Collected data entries
^^^^^^^^^^^^^^^^
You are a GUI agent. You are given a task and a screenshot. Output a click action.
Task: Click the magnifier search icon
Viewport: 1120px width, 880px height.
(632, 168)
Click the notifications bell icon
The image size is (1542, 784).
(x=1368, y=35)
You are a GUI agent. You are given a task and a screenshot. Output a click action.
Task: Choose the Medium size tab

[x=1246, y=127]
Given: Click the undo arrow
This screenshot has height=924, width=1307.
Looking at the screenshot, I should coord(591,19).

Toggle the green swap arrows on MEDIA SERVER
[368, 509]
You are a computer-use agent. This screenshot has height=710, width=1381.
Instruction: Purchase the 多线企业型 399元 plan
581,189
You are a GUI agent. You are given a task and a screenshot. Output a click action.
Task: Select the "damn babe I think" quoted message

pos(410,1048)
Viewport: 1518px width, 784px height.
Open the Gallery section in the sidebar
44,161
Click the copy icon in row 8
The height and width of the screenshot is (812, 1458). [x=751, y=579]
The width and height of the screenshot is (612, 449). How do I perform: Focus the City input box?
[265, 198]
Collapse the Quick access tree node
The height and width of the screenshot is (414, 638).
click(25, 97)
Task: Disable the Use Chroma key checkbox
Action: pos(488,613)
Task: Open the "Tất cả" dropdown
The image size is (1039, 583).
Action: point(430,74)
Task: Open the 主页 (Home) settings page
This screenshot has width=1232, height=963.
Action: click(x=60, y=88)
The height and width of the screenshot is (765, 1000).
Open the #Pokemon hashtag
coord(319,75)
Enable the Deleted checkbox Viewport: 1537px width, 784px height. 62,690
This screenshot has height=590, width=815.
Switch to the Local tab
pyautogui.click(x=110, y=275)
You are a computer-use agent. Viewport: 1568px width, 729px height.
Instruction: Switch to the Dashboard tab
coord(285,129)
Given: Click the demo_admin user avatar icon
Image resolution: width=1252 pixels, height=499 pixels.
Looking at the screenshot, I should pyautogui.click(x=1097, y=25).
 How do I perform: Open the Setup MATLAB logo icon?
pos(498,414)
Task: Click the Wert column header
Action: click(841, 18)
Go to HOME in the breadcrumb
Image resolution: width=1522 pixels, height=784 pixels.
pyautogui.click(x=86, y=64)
^^^^^^^^^^^^^^^^
Search the lines above for the string "computer", then show every one that has it.

You are a computer-use agent. This screenshot has height=710, width=1381.
You are a computer-use agent. Viewport: 1568px width, 729px height.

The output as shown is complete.